I wish they'd left the soundtrack alone...
(4 out of 5 stars)
"I have to agree with the reviewer who complained about the "butchered" soundtrack. I grew up with "Sixteen Candles" -- I've seen it so many times I practically know it by heart -- and the songs are as much a part of the movie as the dialogue. I wonder if someone forgot to get permission to use some of the songs when the original movie was released -- but that wouldn't explain the cheezed-up "muzak" version of the opening credit music. And why substitute "Strangers in the Night" for "New York, New York" as background music for the post-party conversation between Jake and The Geek? The replacement music, as a whole, seems thrown together -- the songs are obviously meant to sound "almost like" the originals but for anyone who really knows the movie "almost like" just doesn't cut it. The most awkward moment is when the family is leaving the house the morning of Ginny's wedding. In the original version of the film, David Bowie's "Young American" is playing in the background as the family piles into two cars. In this version, there is NO music playing -- the family enters the cars in silence. What used to be a funny, quick scene now seems agonizingly drawn out."Sixteen Candles" is still a great movie, of course, and I'm glad that I have it in my DVD collection. But I found myself cringing every time a song was changed -- I could barely concentrate on the diaglogue at times. (I don't know what I would have done if the Thompson Twins' "If you were here" was replaced at the end of the movie; thankfully, it wasn't.)"
Great 80's Teen Flick
Thomas Magnum | NJ, USA | 01/29/2001
(5 out of 5 stars)
"Sixteen Candles takes place basically over the course of one day when a family forgets the sweet sixteenth birthday of a girl amid the preparations for the oldest daughter's wedding. The sixteen year old is played by the 80's teen queen Molly Ringwald. It was the movie that helped her gain that title and is the best of her career. She plays the role of Samantha Baker with ease and charm. We feel all her range of emotions from the hurt of being forgotten to the longing she feels for a boy, Jake Ryan, who she has a major crush on but doesn't think he knows that she's alive. Little does Samantha know that Jake wants to meet her and the movie goes through a series of near misses between the two. Anthony Michael Hall plays "The Geek" who is constantly hitting on Samantha. He acts like he is a man of the world, but really is full of hot air. Mr. Hall is extremely funny and the scene where he gives Jake advice on women and eventually drives the prom queen home in Jake's father's Roll Royce are priceless. Both sets of Samantha's grandparents are funny, one set are the worriers and the other the carefree sort. Gedde Wannabe is funny as an exchange student who comes with one of the grandparents. He does take the Asian stereotypes to the max but he comes across with a nice degree of charm. John and Joan Cusack show up in bit parts and the movie has a great soundtrack. The Thompson Twins' "Wish You Were Here" perfectly frames the ending scene where Jake and Samantha finally hook up. Sixteen Candles was the directorial debut of John Hughes and set the stage for the Brat Pack movies that would be the dominant teen movies of the 80's. Unlike his other movies like The Breakfast Club, Pretty In Pink or Some Kind Of Wonderful, Sixteen Candles isn't full of teen angst, self-examination and skepticism that the others are. It is a charming look at the life of a teenager that seems to be the most real."

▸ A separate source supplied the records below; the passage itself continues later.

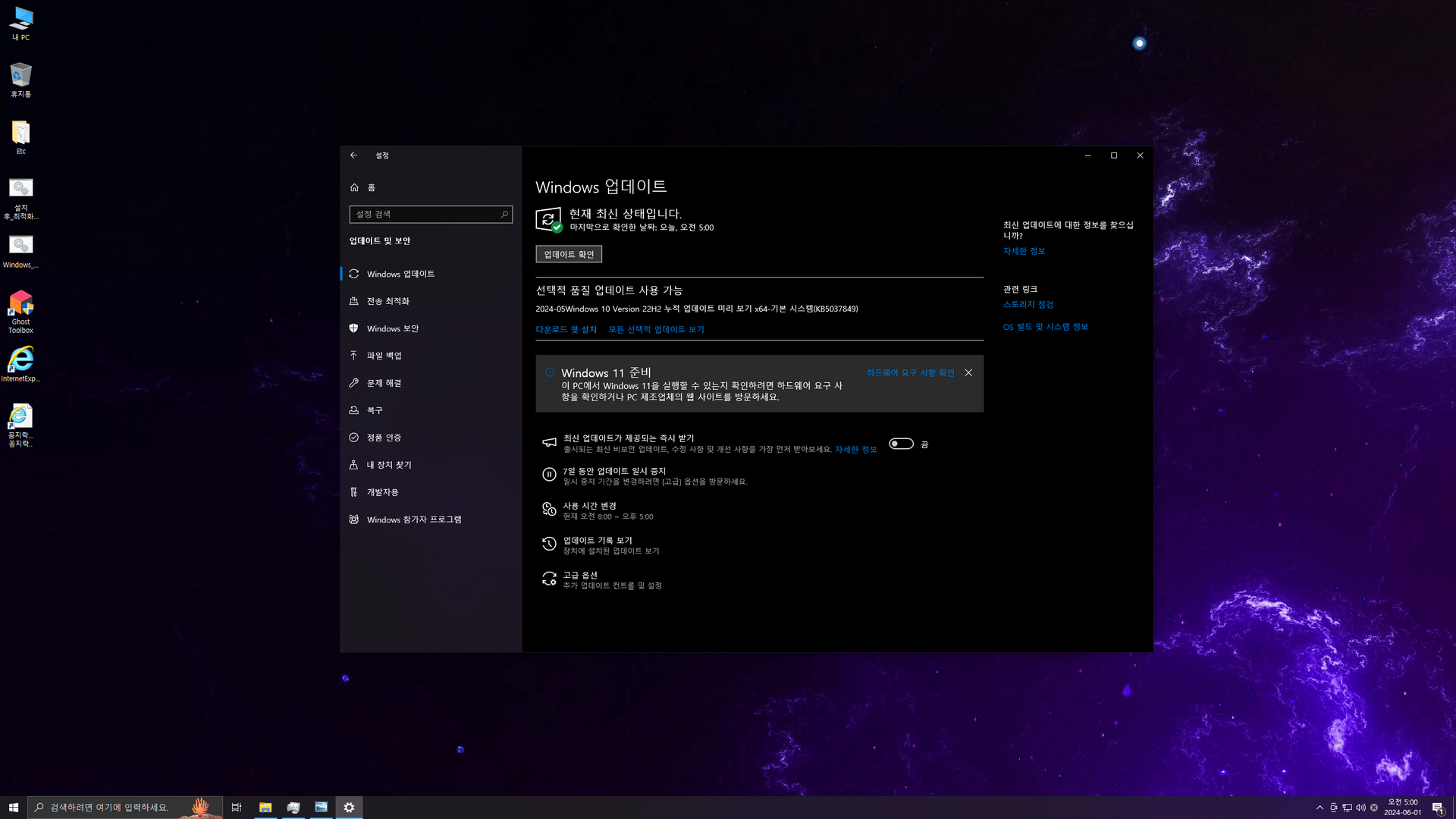Dismiss the Windows 11 readiness banner
1456x819 pixels.
968,373
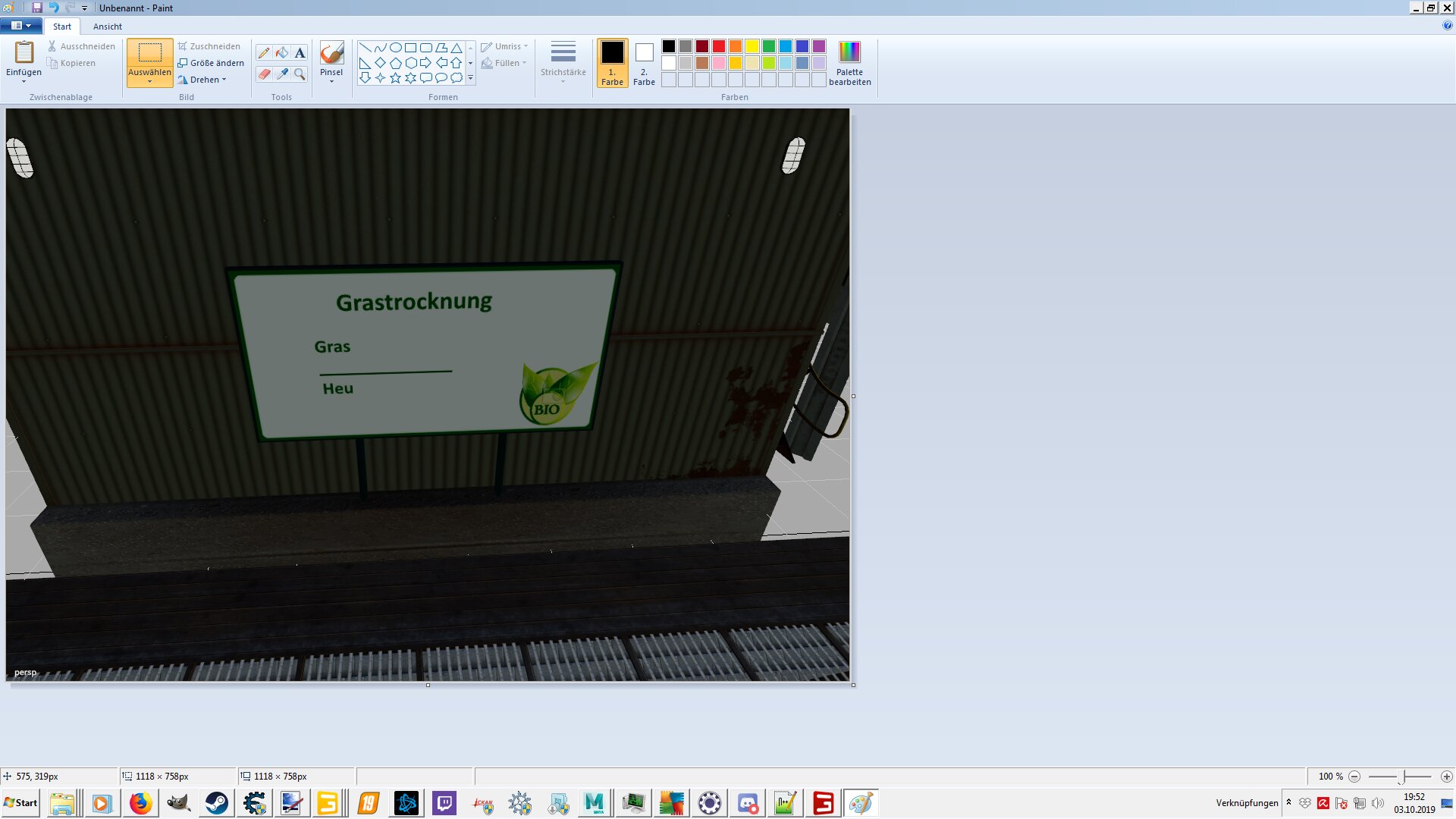Image resolution: width=1456 pixels, height=819 pixels.
Task: Select the Eraser tool
Action: click(264, 74)
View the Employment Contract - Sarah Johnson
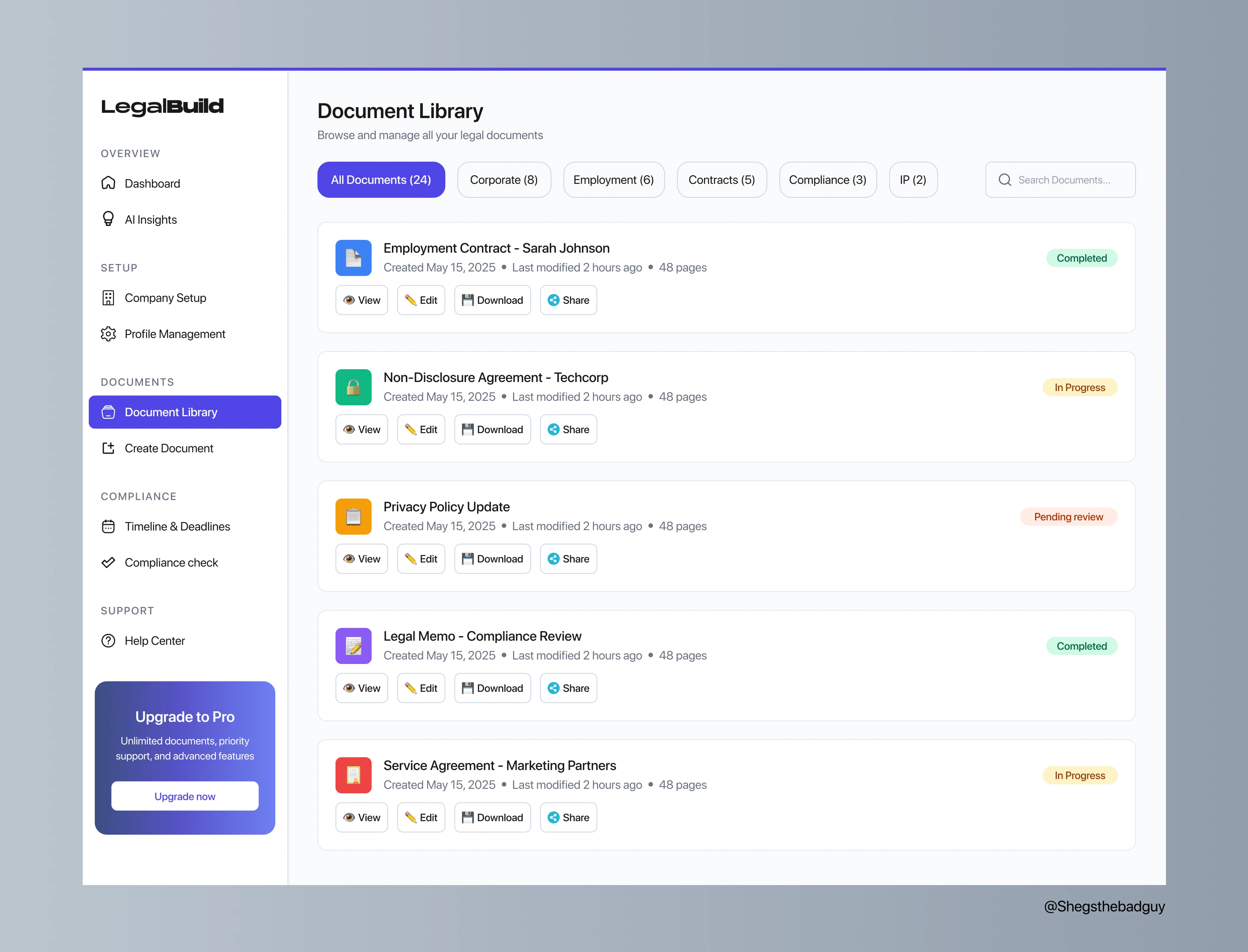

Classic 80's Teen movie on a very poor DVD
Thomas Magnum | 07/06/2002
(2 out of 5 stars)
"If you want to own this movie on DVD then you'll have to be prepared to pay an arm and a leg. It's only out on region 1, and has long since been deleted, so commands a very high price for no apparant reason other than the film itself - its certainly not for the extras - there aren't any.The film stars 80's starlet Molly Ringwald (Breakfast Club) and Anthony John Hall (Weird Science, Breakfast Club) and also reunites them with director John Hughes, also from "The Breakfast Club". Comparisions between the two cannot be helped. Personally I prefered "The Breakfast Club" but there must be many who disagree - both are good, assuming that you like that sort of thing. High School coming-of-age movies are after all pretty much of a muchness, as the recent spoof movie "Not Another Teen Movie" so aptly illustrates.Where both Hughes movies fall down on DVD is with the lack of extra features. "Sixteen Candles" is at least in widescreen, but that's all - there's no remastered 5.1 audio mix, no subtitles, no trailer, no cast biographies, no featurettes, no commentaries, no nothing. And if the other reviewers are to be believed then the music on the DVD isn't even the original soundtrack, supposedly due to rights issues. I say this because I'd never seen the film before I brought the DVD so don't know any different. If true, it'll certainly be interesting to see the proper soundtrack if and when it ever comes to DVD again. 2004 will mark the 20th anniversary of the film, so prehaps the time is right to ask Universal to consider a re-release with decent extras."